**REQUIRED WORK**
Set out exactly, and only, the lines running from the one containing "Given: Click the" to the bottom of the listing below; pictures stay out.

════════════════════

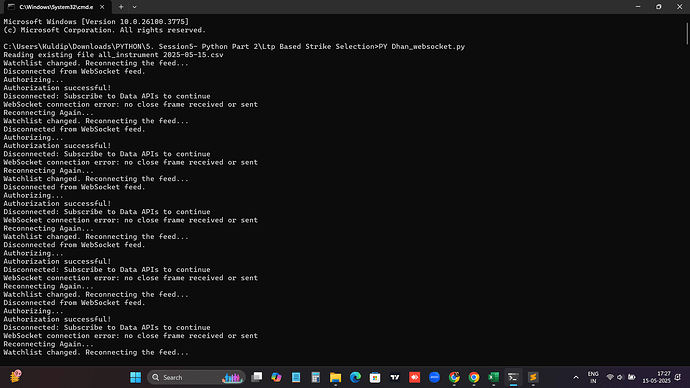Image resolution: width=690 pixels, height=388 pixels.
Task: Open the ENG IN language switcher
Action: click(593, 377)
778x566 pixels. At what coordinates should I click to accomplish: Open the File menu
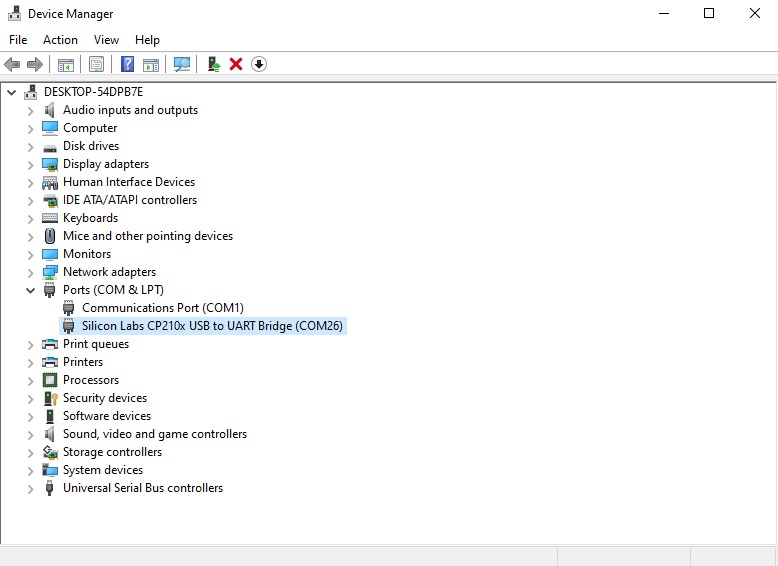click(18, 40)
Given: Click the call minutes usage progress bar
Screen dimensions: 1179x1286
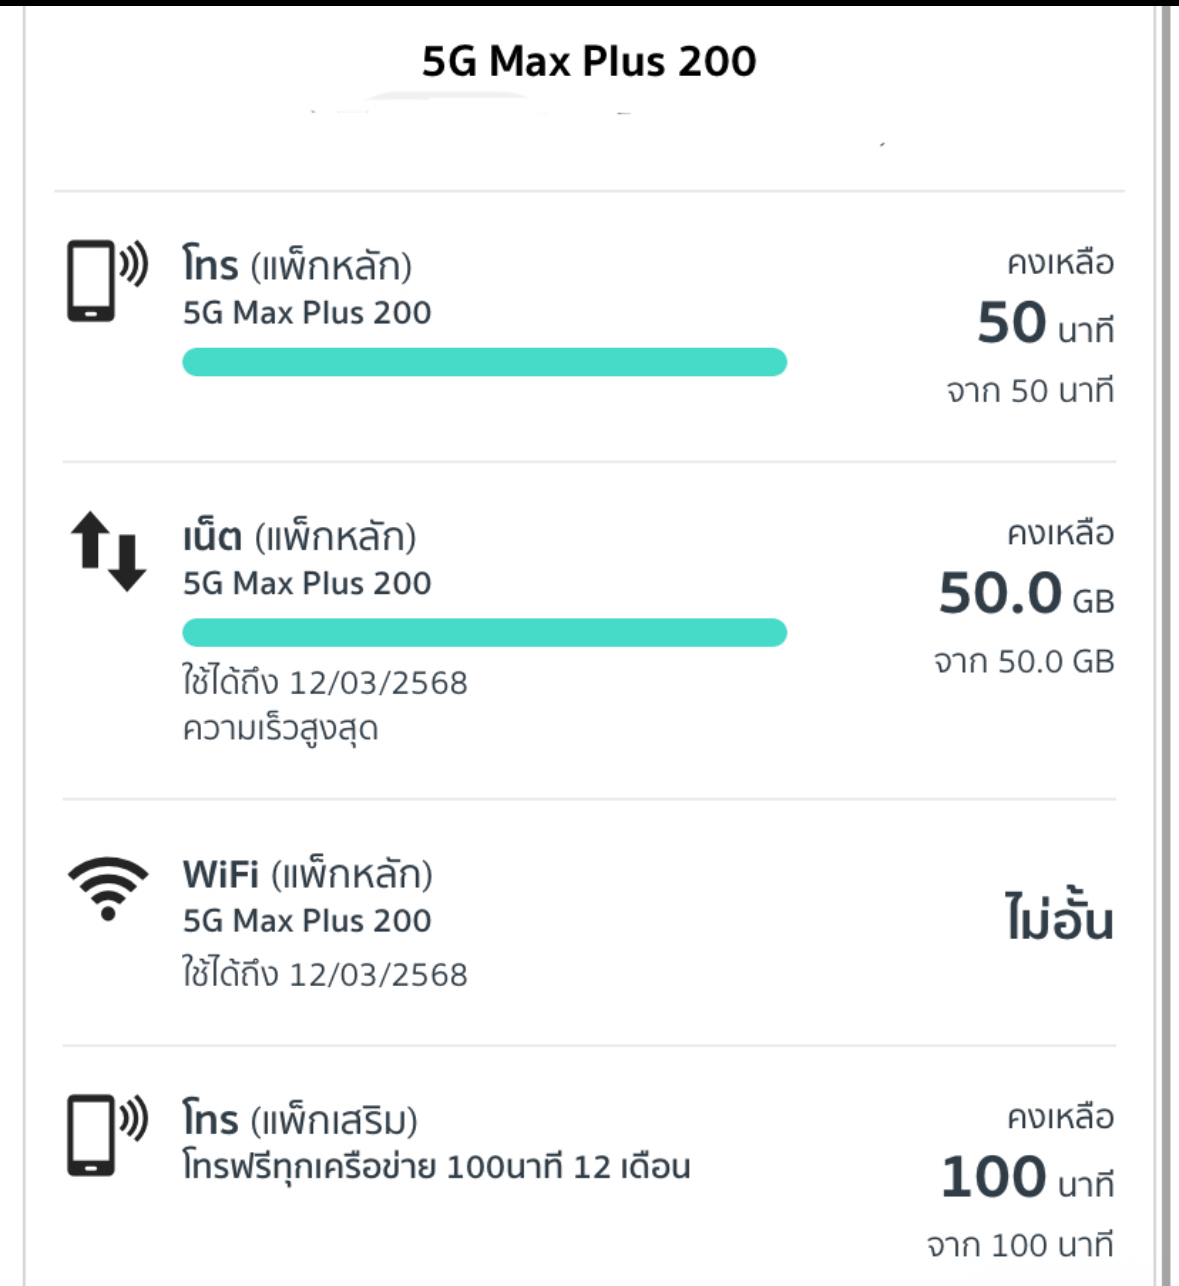Looking at the screenshot, I should (484, 362).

════════════════════

**COMPLETED EXERCISE**
Given: Click the call minutes usage progress bar
Screen dimensions: 1179x1286
Looking at the screenshot, I should (484, 362).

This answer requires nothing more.